- **WHAT IS BEING ASKED**
All of the records must be repeated exactly as they read.

Saved entries:
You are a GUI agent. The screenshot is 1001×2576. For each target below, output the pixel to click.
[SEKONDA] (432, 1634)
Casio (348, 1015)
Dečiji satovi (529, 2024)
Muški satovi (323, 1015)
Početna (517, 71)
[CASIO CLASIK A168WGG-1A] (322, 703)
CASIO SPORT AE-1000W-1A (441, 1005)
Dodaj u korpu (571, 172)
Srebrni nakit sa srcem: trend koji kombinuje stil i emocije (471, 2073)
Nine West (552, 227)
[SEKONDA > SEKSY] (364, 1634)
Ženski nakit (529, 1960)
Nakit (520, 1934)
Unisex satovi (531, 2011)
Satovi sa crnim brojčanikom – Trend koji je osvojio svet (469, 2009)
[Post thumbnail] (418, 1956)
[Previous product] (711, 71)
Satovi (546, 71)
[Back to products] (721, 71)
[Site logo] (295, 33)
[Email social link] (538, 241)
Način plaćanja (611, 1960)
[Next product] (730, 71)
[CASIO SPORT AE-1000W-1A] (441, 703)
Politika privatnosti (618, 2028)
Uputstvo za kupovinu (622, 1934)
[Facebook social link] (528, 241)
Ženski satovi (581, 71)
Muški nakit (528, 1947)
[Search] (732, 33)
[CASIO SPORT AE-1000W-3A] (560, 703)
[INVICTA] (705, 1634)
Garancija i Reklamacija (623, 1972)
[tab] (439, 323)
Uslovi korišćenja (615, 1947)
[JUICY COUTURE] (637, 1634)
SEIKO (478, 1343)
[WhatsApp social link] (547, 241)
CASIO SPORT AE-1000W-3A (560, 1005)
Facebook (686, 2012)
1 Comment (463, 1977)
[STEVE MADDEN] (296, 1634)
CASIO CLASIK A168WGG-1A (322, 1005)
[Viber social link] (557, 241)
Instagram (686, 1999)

- **SOLUTION FOR THIS PROBLEM**
You are a GUI agent. The screenshot is 1001×2576. For each target below, output the pixel to click.
[SEKONDA] (432, 1634)
Casio (348, 1015)
Dečiji satovi (529, 2024)
Muški satovi (323, 1015)
Početna (517, 71)
[CASIO CLASIK A168WGG-1A] (322, 703)
CASIO SPORT AE-1000W-1A (441, 1005)
Dodaj u korpu (571, 172)
Srebrni nakit sa srcem: trend koji kombinuje stil i emocije (471, 2073)
Nine West (552, 227)
[SEKONDA > SEKSY] (364, 1634)
Ženski nakit (529, 1960)
Nakit (520, 1934)
Unisex satovi (531, 2011)
Satovi sa crnim brojčanikom – Trend koji je osvojio svet (469, 2009)
[Post thumbnail] (418, 1956)
[Previous product] (711, 71)
Satovi (546, 71)
[Back to products] (721, 71)
[Site logo] (295, 33)
[Email social link] (538, 241)
Način plaćanja (611, 1960)
[Next product] (730, 71)
[CASIO SPORT AE-1000W-1A] (441, 703)
Politika privatnosti (618, 2028)
Uputstvo za kupovinu (622, 1934)
[Facebook social link] (528, 241)
Ženski satovi (581, 71)
Muški nakit (528, 1947)
[Search] (732, 33)
[CASIO SPORT AE-1000W-3A] (560, 703)
[INVICTA] (705, 1634)
Garancija i Reklamacija (623, 1972)
[tab] (439, 323)
Uslovi korišćenja (615, 1947)
[JUICY COUTURE] (637, 1634)
SEIKO (478, 1343)
[WhatsApp social link] (547, 241)
CASIO SPORT AE-1000W-3A (560, 1005)
Facebook (686, 2012)
1 Comment (463, 1977)
[STEVE MADDEN] (296, 1634)
CASIO CLASIK A168WGG-1A (322, 1005)
[Viber social link] (557, 241)
Instagram (686, 1999)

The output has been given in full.